認知症よもやま話

認知症よもやま話

前回まで3回は、認知症のひとと暮らしのエピソードをテーマにしてみました。
今回は、趣向を替えて、認知症の生活支援にかかわる職種の話をしたいと思います。認知症の人に寄り添い、支える活動を行っている職種の人はたくさんいます。それぞれが国家資格を持った専門職ですが、何をしているのか、どうつきあったらいいのかわかりにくいところもありますね。
なので、簡単ではありますがこんな風ですというところを書いてみます。
題して、「認知症に関わる職種 その1」

その8認知症に関わる職種 その1

  1. 1.看護師さん

  2. 筆者(昭和31年生まれ)の年代の人は、看護師さんというと病院の中で白いナースキャップをかぶって、医師の額の汗を拭いたりしているところを想像しますが、今の看護師さんのリアルは違います。認知症との関連で重要なのは、「訪問看護」です。文字通り、自宅や介護施設に出向いて患者さんの看護を行います。業務内容は多岐にわたります。血圧や体温測定、床ずれ処置、さらには点滴といった医療行為を行うほかに、飲んでいる薬の管理や指導、リハビリテーションまでも行ってくれます。ほかに重要なものとして、患者さん本人の精神的支えとなって話を聴いてあげたり、ご家族の対応アドバイスなどもおこなうなど実に多岐にわたって活動しています。

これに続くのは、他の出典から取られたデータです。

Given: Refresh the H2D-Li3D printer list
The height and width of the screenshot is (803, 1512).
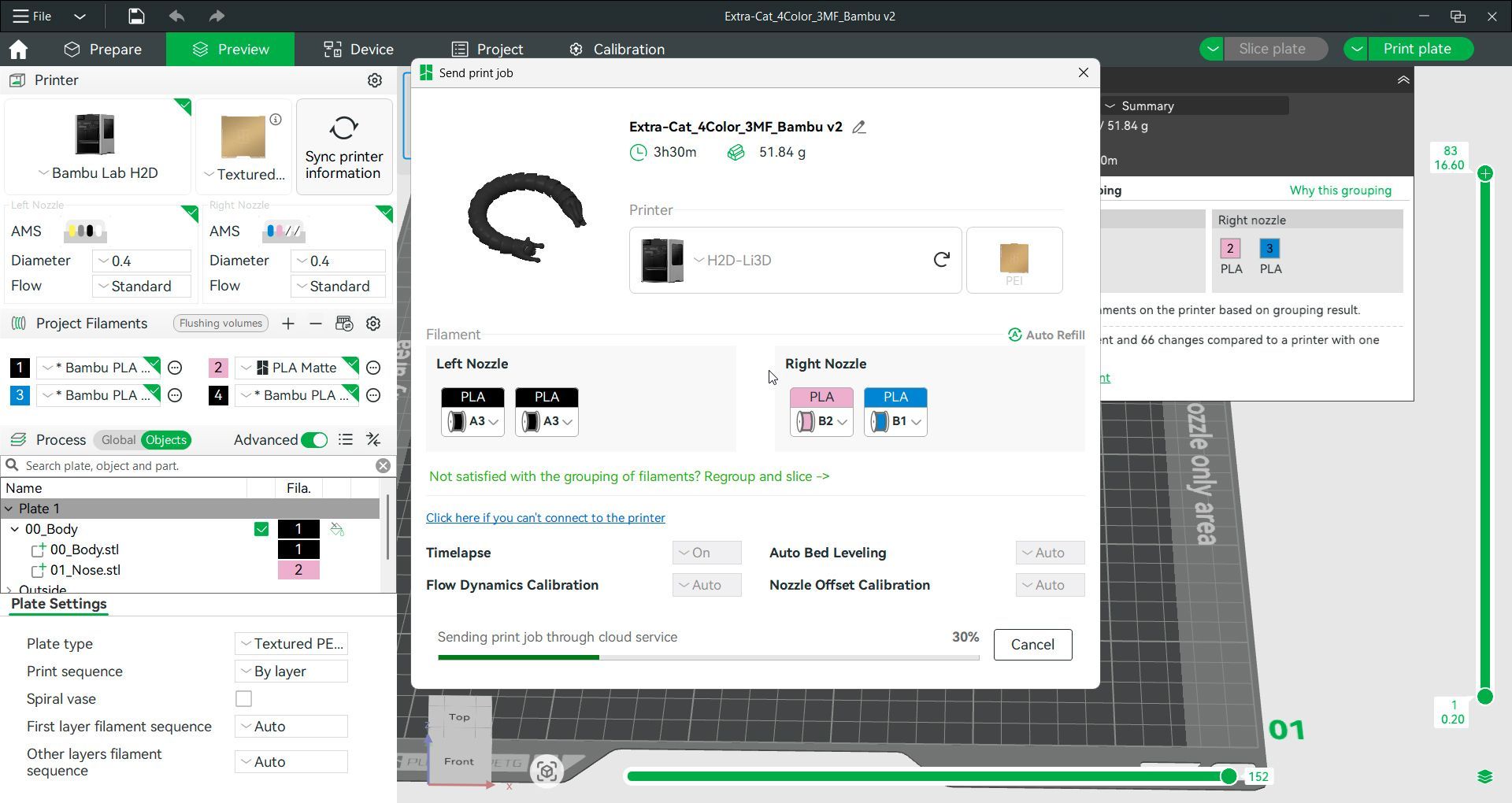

業務内容は医師の指示書に指定されていますので、かかりつけの先生に指示書を作成してもらう必要があります。

 

  1. 2.介護士さん

  2. 介護士さんは施設にもいますが、ここでは「訪問介護」についてお話します。訪問看護が「医療行為」をおこなう職種であるのに対し、介護士さんは「生活支援」をおこなう職種です。生活支援は、具体的には食事、入浴、排泄の介助、掃除、洗濯、買い物、調理、通院の付き添いなどの生活援助で、薬の管理などはできません。また、介護保険で運用されているので、介護認定を受けていることが求められます。介護の内容は、次にでてくるケアマネジャーさん、本人、家族を交えた話し合いで決めていきます。

 

  1. 3.ケアマネジャーさん

  2. ご存じの人は多いかと思いますが、まったく知らない人もまだたくさんいますので詳しく説明します。ケアマネジャーは、介護を必要とする人やその家族に対して「ケアプラン(介護サービス計画)の作成」を中心に、サービス調整や相談支援などを業務としています。ケアマネジャーに関わってもらうためには、介護認定を受けなくてはなりません。そこで、「要支援」とか「要介護」とかに認定されて、はじめて付き合いが始まります。ケアプランとは、介護を必要とする人の必要度(介護度)に応じて、使えるサービスを選び、施設選びや日程調整など細かく配慮するものです。ケアマネジャーを選ぶのは本人、家族ですが、方法はいくつかあります。方法と注意点を表にしました(作成にはAIの助けを借りています)。選定の際には、本人の希望もよく聞いてくださいね。

 

ケアマネジャーを選ぶ方法

方法 内容 ポイント
居宅介護支援事業所に依頼 訪問介護・訪問看護などを運営する法人がケアマネを配置 各地域に多数あり、自由に選べる
地域包括支援センターに相談

高齢者の総合相談窓口。要支援認定の人は包括のケアマネが担当

認定前の段階や相談から入るのに適している
施設入所の場合 特養や老健などには「施設ケアマネ」が配置 入所者はその施設のケアマネが担当
市町村の紹介 市区町村の介護保険課に相談 中立的な立場で事業所を案内してもらえる
医療機関・知人からの紹介 病院の医療ソーシャルワーカーや家族・友人の口コミ 実際に関わった人の意見は参考になる

 

ケアマネジャーを選ぶときの注意点

視点 確認すること 注意点
中立性 特定のサービス事業所だけを強く勧めないか 自社サービスへの誘導が強すぎないか
コミュニケーション力 利用者や家族の話をよく聴いてくれるか 高齢者本人の気持ちを尊重してくれるか
説明力 制度やサービス内容をわかりやすく説明してくれるか 専門用語ばかりで理解できない説明は要注意
対応の早さ 困ったときの連絡にきちんと応じてくれるか 担当件数が多すぎて対応が遅れる人もいる
継続性

事業所の規模や体制に安定感があるか

小規模事業所は異動や退職で担当交代が多いことも
相性 家族や本人と性格的に合うか 合わない場合は変更可能(市町村に届け出れば変更できる)

 

長くなりましたので、今回はこれにて終了します。認知症に関わる職種はまだまだありますので、次回以降、順次紹介していきますね。